__RECORDED INFORMATION__.

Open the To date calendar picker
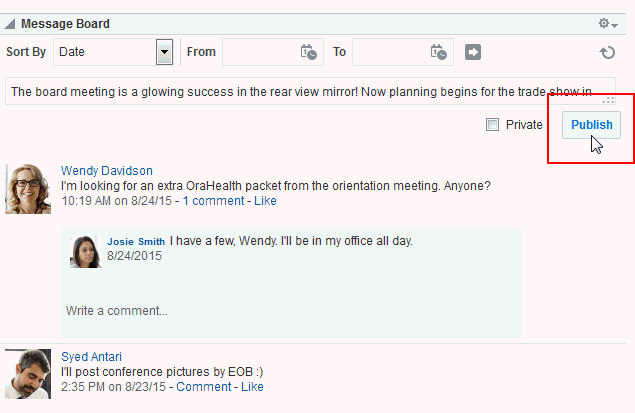The width and height of the screenshot is (635, 413). tap(438, 52)
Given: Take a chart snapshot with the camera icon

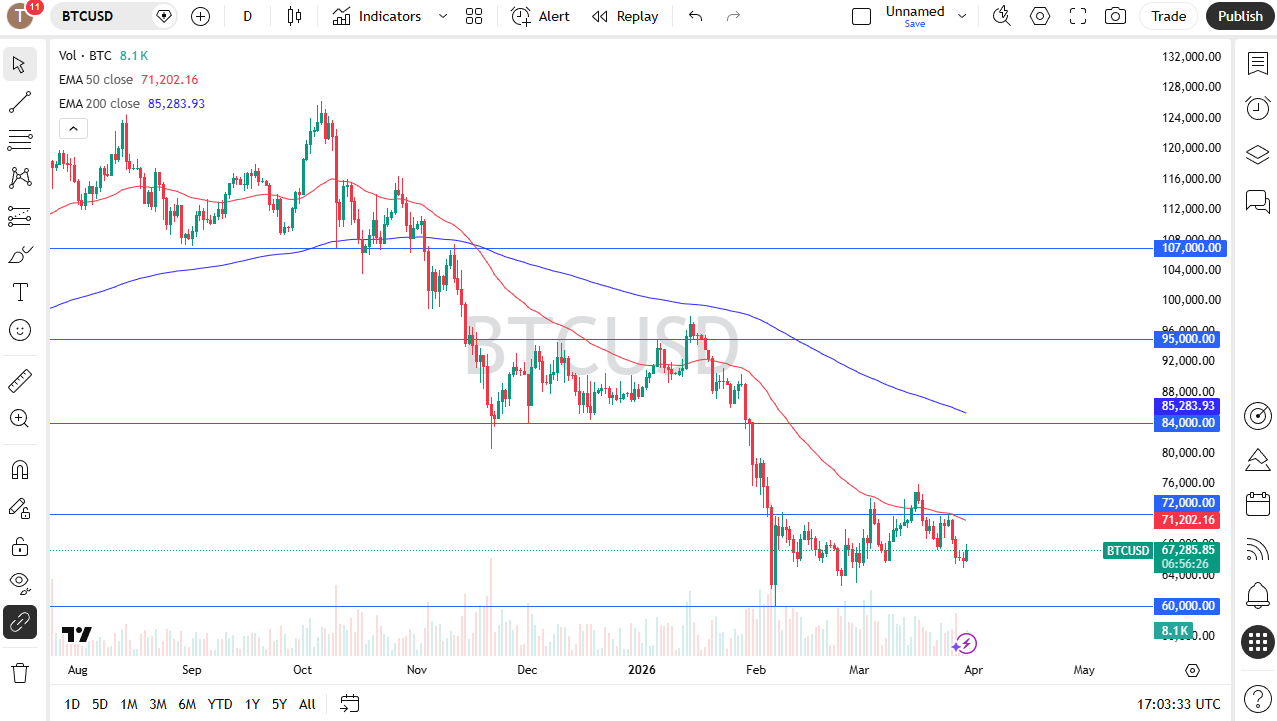Looking at the screenshot, I should tap(1115, 16).
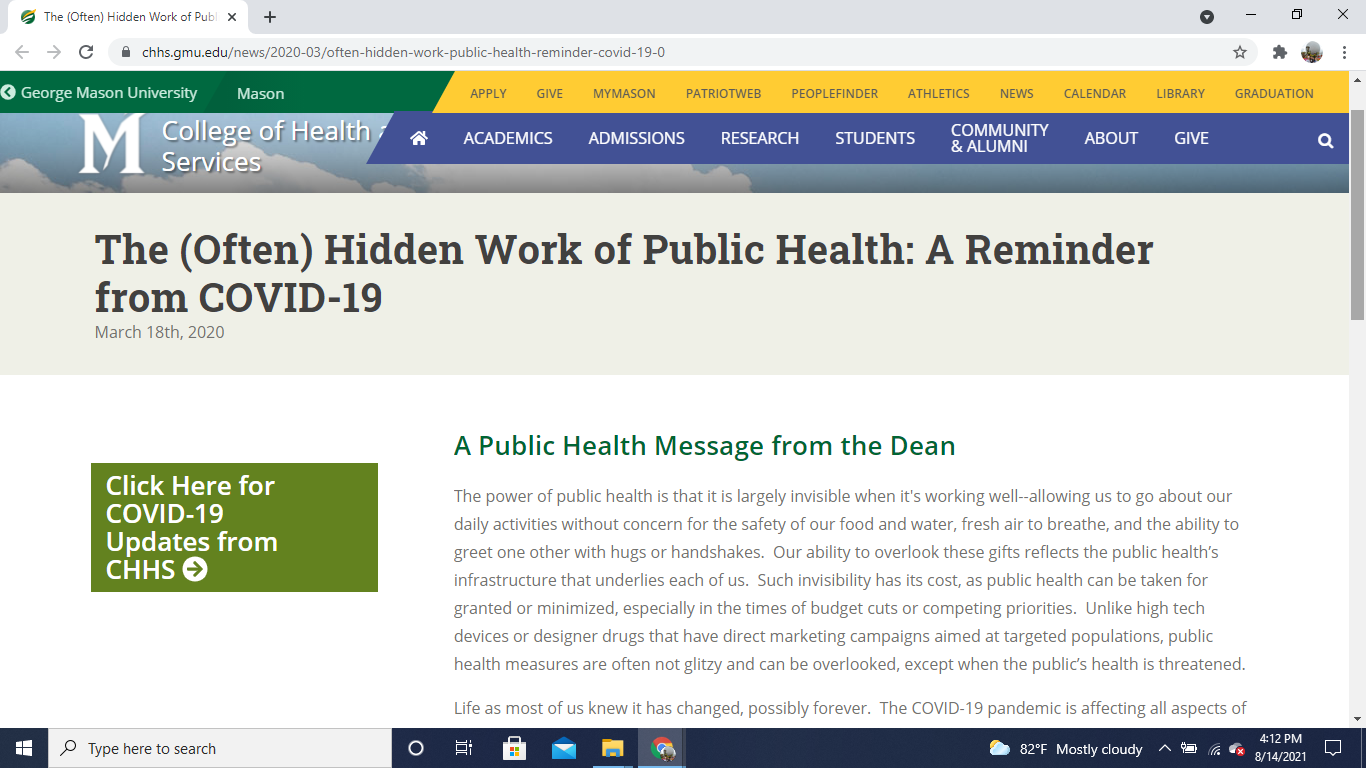Image resolution: width=1366 pixels, height=768 pixels.
Task: Open the Microsoft Store taskbar icon
Action: 514,748
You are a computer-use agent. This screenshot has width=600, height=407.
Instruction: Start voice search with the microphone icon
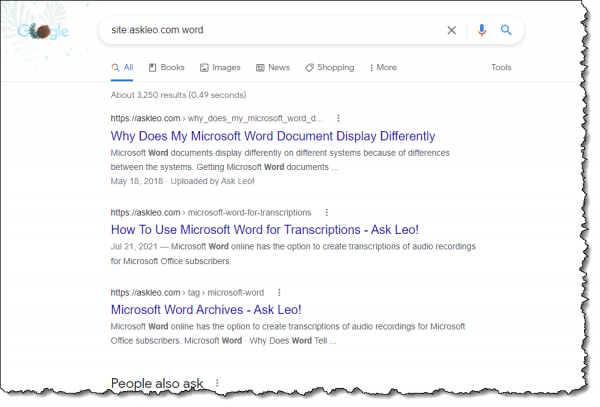[x=482, y=30]
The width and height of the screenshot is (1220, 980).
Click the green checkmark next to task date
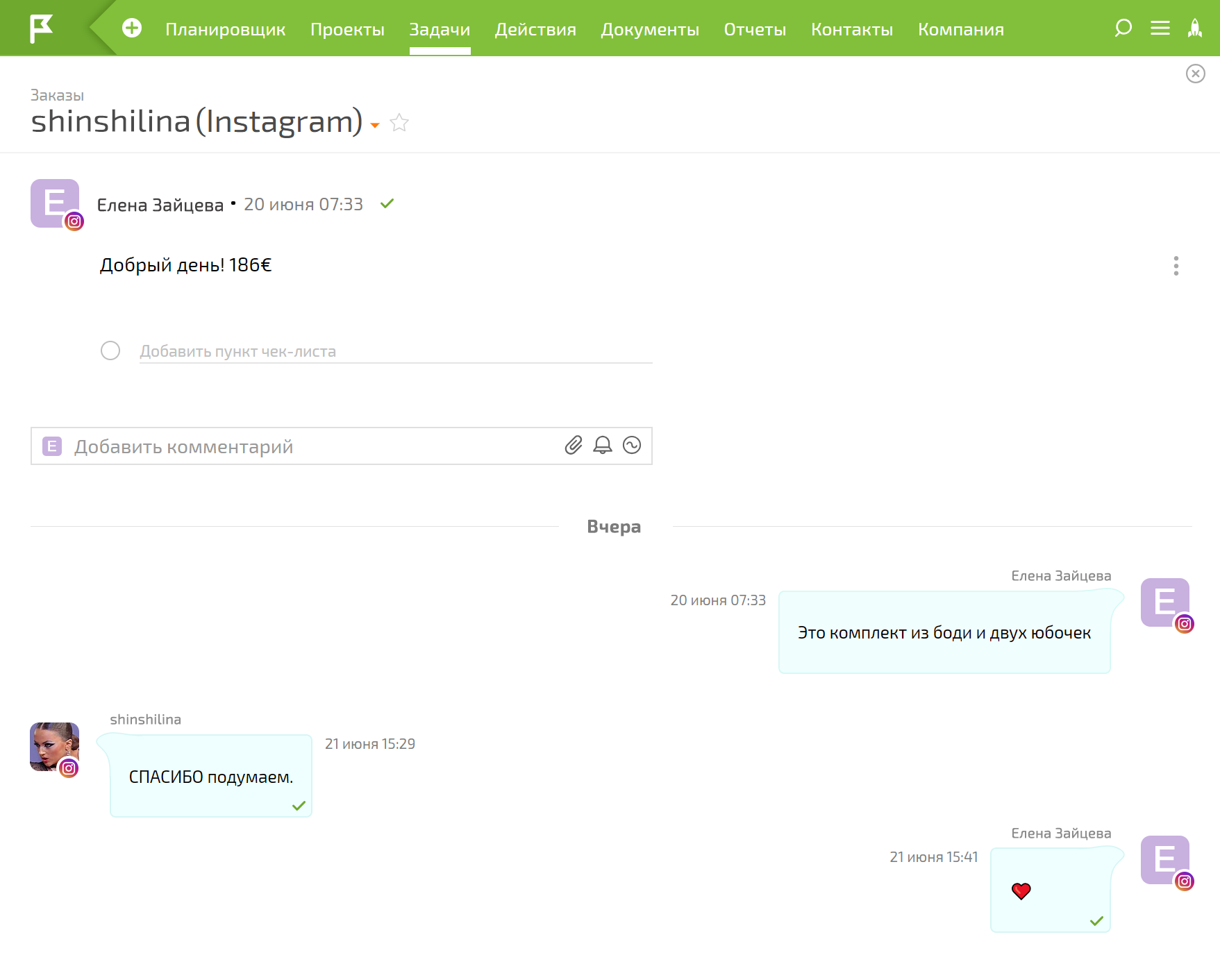[x=387, y=203]
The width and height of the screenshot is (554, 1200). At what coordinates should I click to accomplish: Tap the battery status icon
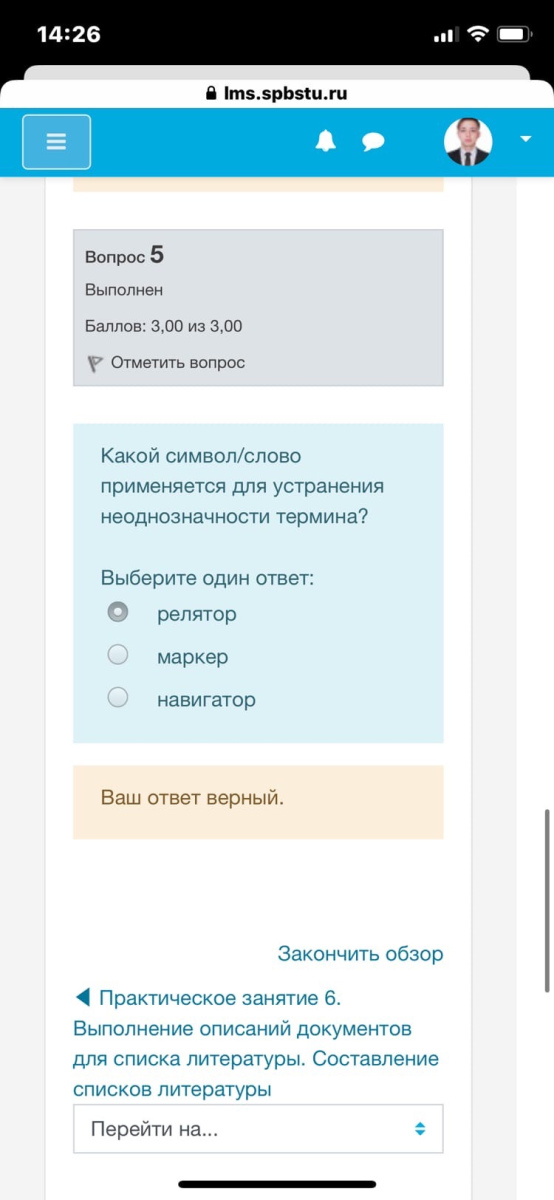coord(514,34)
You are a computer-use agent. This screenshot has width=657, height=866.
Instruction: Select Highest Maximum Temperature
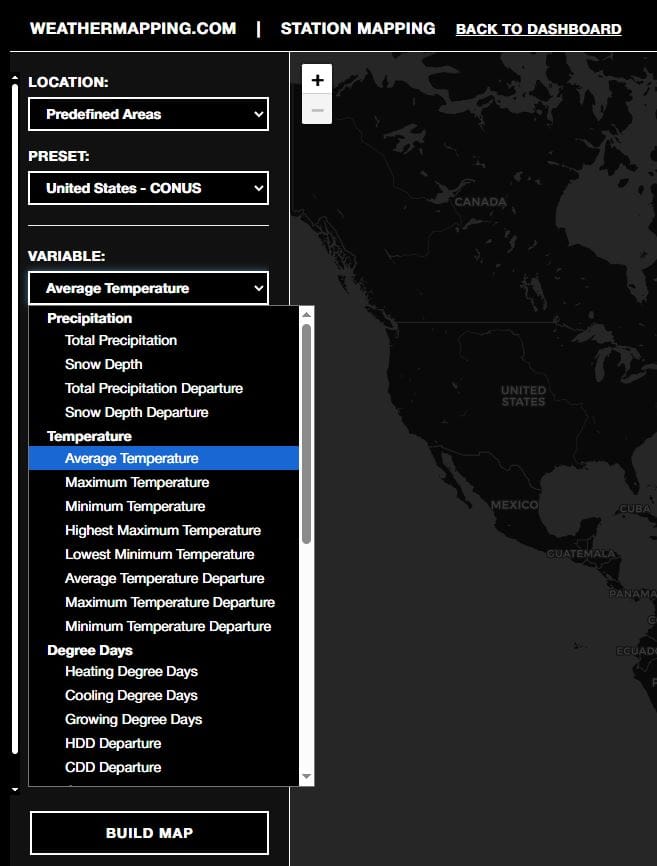pos(163,530)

__PROBLEM TO SOLVE__.
Return verbatim every line from the line containing "Instruction: Start voice" to the last line of the entries above, inclusive, and leave out the pictures.

__TASK SOLUTION__.
Instruction: Start voice search with the microphone icon
[x=482, y=30]
The width and height of the screenshot is (1220, 980).
Click the green checkmark next to task date
[x=387, y=203]
The width and height of the screenshot is (554, 1200). At what coordinates should I click to accomplish: Tap the battery status icon
coord(514,34)
You are a computer-use agent. This screenshot has width=657, height=866.
Instruction: Select Highest Maximum Temperature
pos(163,530)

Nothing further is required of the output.